A l’occasion des retours de stages, la sage-femme enseignante invitent les étudiants à parler des situations rencontrées pour les retranscrire en savoirs scientifiques. En tout début de cursus, lors du retour du premier stage, il est demandé à l’étudiant de rédiger une « situation d’étonnement », à partir d’un cas clinique rencontré. Puis, de façon régulière, des dossiers sont présentés à l’oral devant la promotion par un étudiant, soit à partir d’une commande de la sage-femme enseignante concernant des situations cliniques précises, soit selon le choix de l’étudiant lui-même.
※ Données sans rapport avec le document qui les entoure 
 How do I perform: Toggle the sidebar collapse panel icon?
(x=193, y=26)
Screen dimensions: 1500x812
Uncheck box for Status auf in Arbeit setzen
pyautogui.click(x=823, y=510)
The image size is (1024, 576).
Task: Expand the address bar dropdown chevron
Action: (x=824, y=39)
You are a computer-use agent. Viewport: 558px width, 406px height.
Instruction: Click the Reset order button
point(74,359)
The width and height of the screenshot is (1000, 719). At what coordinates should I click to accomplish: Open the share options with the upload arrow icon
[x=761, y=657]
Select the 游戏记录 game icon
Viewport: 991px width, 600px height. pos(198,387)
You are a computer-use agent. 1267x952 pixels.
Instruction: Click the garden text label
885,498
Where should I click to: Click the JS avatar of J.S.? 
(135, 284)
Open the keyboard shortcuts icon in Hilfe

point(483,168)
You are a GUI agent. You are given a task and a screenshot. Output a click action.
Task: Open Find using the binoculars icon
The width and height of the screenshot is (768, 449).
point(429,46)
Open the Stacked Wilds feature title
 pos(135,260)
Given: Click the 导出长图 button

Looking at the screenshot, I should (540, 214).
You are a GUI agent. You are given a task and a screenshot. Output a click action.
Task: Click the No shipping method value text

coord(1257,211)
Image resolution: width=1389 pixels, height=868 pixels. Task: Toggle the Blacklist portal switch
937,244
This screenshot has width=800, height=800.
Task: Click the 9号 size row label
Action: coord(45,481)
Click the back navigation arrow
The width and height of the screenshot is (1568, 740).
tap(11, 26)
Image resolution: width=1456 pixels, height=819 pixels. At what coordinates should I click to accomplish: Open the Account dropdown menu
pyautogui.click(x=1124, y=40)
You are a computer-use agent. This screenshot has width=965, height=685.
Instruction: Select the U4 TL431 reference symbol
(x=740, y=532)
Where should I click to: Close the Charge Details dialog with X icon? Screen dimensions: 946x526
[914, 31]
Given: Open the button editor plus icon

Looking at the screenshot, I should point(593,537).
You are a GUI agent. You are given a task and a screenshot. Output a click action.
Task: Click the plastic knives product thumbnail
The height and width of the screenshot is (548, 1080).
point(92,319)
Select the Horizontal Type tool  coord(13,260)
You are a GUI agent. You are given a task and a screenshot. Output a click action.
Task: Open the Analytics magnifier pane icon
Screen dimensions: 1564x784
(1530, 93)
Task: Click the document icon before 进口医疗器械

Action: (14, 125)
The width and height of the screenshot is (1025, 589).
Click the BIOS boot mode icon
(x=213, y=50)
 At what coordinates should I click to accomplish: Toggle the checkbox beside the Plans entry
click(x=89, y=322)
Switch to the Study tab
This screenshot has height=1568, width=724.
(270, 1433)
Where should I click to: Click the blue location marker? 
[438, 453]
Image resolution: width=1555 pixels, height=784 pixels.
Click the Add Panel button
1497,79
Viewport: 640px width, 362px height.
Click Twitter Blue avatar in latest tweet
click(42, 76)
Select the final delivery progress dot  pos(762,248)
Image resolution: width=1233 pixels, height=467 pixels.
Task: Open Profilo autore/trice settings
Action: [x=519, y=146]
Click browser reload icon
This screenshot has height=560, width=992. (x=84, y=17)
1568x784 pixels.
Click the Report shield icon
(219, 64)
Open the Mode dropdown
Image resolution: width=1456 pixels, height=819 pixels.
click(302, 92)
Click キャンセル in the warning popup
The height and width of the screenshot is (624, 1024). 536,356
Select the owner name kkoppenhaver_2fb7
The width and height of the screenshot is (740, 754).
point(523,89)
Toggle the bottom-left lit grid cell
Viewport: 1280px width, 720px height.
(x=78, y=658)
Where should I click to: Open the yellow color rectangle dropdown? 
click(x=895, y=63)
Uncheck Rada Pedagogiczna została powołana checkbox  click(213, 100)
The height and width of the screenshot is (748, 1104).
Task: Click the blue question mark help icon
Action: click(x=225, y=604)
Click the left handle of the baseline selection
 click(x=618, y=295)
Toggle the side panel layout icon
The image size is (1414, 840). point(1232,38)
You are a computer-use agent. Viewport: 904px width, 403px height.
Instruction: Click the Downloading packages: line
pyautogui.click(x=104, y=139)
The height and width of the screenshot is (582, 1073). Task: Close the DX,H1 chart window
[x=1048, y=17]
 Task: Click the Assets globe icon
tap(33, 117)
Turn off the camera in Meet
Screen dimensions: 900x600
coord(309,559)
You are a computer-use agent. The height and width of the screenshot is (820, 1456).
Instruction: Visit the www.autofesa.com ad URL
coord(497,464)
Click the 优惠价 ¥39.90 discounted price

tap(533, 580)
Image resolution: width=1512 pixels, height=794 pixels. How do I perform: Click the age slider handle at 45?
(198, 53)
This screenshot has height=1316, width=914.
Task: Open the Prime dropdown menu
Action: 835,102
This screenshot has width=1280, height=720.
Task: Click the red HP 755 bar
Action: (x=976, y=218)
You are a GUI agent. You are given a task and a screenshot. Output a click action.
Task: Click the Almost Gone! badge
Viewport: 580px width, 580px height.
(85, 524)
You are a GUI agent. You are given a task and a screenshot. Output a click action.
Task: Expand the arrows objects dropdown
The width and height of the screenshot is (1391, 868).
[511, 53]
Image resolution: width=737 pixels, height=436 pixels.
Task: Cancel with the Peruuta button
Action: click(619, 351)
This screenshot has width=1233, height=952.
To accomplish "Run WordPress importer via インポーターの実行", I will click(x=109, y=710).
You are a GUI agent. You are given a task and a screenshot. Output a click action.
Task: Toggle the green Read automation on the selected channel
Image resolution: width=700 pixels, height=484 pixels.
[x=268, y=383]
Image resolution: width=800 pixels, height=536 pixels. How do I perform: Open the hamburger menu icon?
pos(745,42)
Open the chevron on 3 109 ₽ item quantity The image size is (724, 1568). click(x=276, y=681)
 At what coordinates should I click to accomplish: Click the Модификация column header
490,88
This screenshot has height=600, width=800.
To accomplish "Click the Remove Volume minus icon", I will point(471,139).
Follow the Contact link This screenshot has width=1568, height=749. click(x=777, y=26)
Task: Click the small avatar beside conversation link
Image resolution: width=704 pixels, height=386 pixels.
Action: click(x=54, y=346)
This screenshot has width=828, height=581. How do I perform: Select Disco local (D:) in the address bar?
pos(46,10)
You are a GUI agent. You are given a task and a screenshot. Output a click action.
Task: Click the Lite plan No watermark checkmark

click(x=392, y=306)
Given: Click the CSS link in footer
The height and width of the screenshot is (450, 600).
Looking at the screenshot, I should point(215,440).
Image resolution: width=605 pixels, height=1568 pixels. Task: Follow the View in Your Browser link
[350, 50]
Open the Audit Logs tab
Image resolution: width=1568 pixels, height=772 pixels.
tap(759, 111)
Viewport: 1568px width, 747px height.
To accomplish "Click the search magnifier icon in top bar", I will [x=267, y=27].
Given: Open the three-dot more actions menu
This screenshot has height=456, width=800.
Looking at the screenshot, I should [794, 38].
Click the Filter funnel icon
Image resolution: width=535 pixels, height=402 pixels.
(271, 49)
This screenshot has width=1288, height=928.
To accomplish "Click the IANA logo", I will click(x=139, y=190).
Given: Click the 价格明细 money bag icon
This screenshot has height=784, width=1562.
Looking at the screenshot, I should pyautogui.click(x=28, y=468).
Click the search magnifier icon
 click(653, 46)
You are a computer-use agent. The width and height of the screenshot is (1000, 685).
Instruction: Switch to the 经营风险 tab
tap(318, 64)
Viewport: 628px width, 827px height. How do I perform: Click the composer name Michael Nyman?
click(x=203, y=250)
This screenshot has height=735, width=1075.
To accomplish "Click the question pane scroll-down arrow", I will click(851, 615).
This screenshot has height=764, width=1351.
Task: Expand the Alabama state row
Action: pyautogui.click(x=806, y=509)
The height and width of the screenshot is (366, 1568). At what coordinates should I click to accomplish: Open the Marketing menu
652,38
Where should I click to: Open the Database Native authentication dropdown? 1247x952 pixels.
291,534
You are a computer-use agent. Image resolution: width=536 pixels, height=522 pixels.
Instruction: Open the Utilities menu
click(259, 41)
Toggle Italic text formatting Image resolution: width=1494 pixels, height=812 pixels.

A partir de la 3ème année, les étudiants présentent dans le service de la maternité du CHU, lors du staff médical qui se tient tous les matins, les accouchements qu’ils ont effectués. Ils doivent argumenter leur prise en charge devant la communauté médicale (médecins, sages-femmes cadres du service, étudiants en médecine, étudiants en maïeutique) et répondre ensuite aux questions éventuelles que pose ce dossier. Ils apprennent à capter l'attention des autres et à repérer les attitudes qui leur montrent que leur propos n'est pas clair, tout en travaillant leur attitude au sein du groupe. Une sage-femme enseignante est présente et reprend en direct à l’issue du staff, si nécessaire les explications avec l’étudiant. Pour ces présentations liant savoirs scientifiques et synthèse clinique, les étudiants sont préparés par les enseignants sages-femmes à l’école lors d’enseignements dirigés et directement dans le service.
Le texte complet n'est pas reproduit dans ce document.